Rilasciato indipendentemente a marzo, quindi proprio all’inizio dei problemi legati al Covid-19 in America, “BXTCH SLÄP” probabilmente non è stato ancora testato sul
dancefloor come da intenzioni originarie – la sua autrice, Jasmine Infiniti, è una personalità tuttofare nella vita notturna
queer newyorkese, attiva anche nel mondo delle
ballroom. Ma “BXTCH SLÄP” ha comunque una sua particolarità, perché non è solo un disco da ballo; queste incessanti e taglienti cavalcate ritmiche vengono avvolte da oscuri manti di ambient, felpate atmosfere umorali e sparuti
sample provenienti dal mondo dell’hip-hop e dell’r&b, che donano al lavoro un concettuale taglio
deep. Con un’attenta sequenza delle tracce a legare il tutto, l’album regala un ascolto che non è solo pensato per il corpo ma anche ponderato per la mente più curiosa.
Certamente la matrice base del lavoro risponde alla definizione di techno: ripetitivi
sample meccanici montati su oscuri
beat dal ritmo sostenuto, sbavature acide di contorno e bassi che attaccano alle ginocchia. I descrittivi titoli dei brani spesso si spiegano da soli; la sottomissione cerebrale di “YES, SIR”, la snervante tensione horror di “SPOOKED”, l’erotismo tellurico di “HOTT”, l’aggressivo
beat di “GHETTRO” che sterza verso i
crash del
vogue in una disforica dissonanza tra
butch e
femme. La
bonus track finale si dipana su oltre dieci minuti di baccanali digitali. E c’è davvero bisogno di dare una descrizione per un brano chiamato “DEMONHOLE”?
Quando Jasmine diverge dal solito sferragliare techno, il disco infila i suoi momenti peculiari; la title track in apertura è nera come la pece, ma l’impiego di voci spezzettate richiama le conversazioni filosofiche tra Dj Sprinkles e il suo sampler, e la successiva “NXT2U” sembra emergere da quella stessa caverna prima di lanciarsi su un più squadrato ritmo al galoppo.

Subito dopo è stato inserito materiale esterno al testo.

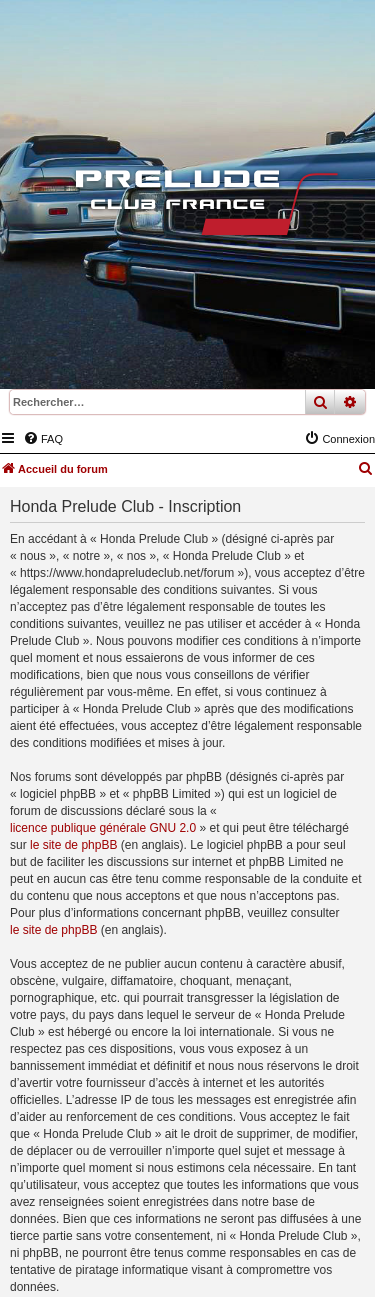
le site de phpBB (73, 845)
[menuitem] (43, 439)
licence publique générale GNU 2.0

C’è anche posto per un lento come “HEART” a cavallo tra la post-club della Fade To Mind e sentori quasi chillout. Concitata e robotica, “HOWEVER” infila una serie di distortissimi e spesso irriconoscibili sample soffiati alla celebre “Back To Life” dei Soul II Soul.

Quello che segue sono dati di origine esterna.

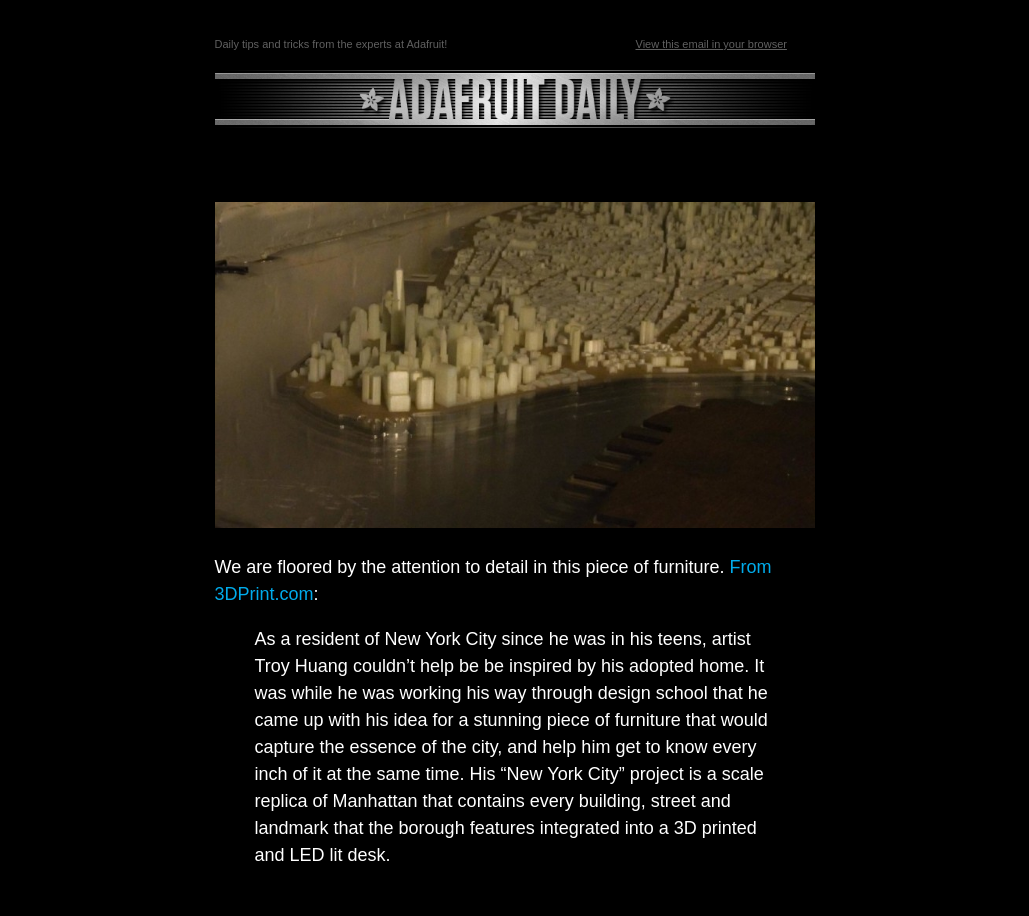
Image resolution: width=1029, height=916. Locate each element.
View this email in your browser (711, 44)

Sarebbe bello poter vivere queste tracce in pista, sentirle vibrare lungo la schiena, osservare i ballerini che si contorcono come creature possedute dall’estasi del momento. Ci sarà tempo anche per questo.

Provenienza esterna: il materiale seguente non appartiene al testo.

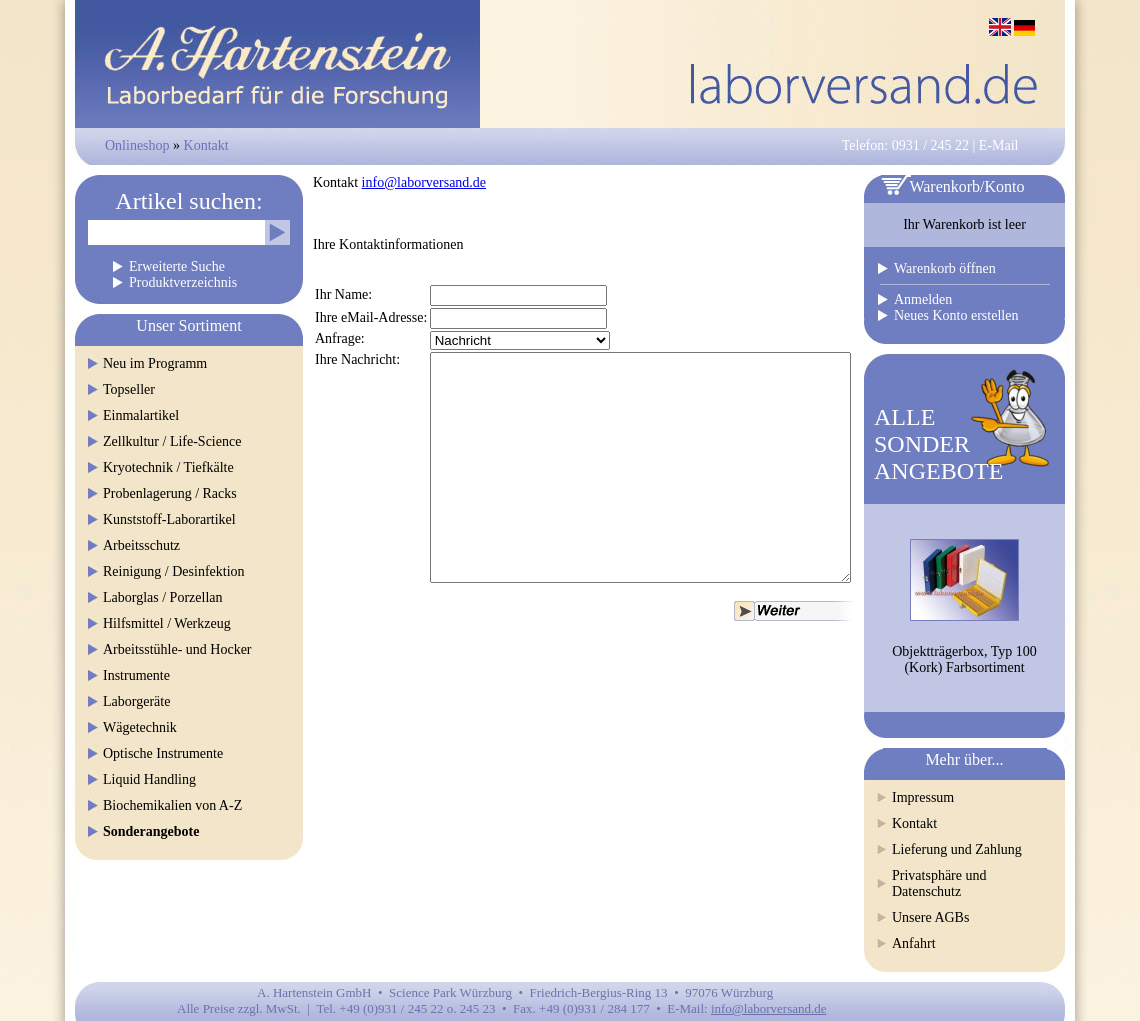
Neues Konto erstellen (956, 315)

Per ora “BXTCH SLÄP” è un ascolto curioso e spesso intenso ma sempre di ottima fattura, che riesce a mettere assieme l’umore di
Sandwell District e
Andy Stott con le più dense partiture
deep di
Octo Octa e
Barker per un’ora abbondante di espansive esplorazioni elettroniche. Un
long playing di tutto punto, insomma, che difatti ribalza alle cronache questo mese perché Dark Entries ne sta già curando una
primissima ristampa in vinile – la dimostrazione che, anche a discoteche chiuse, il suono di Jasmine Infiniti si sta facendo strada a furia di tacchi e sprangate, e di questo passo chissà dove altro potrà arrivare in futuro.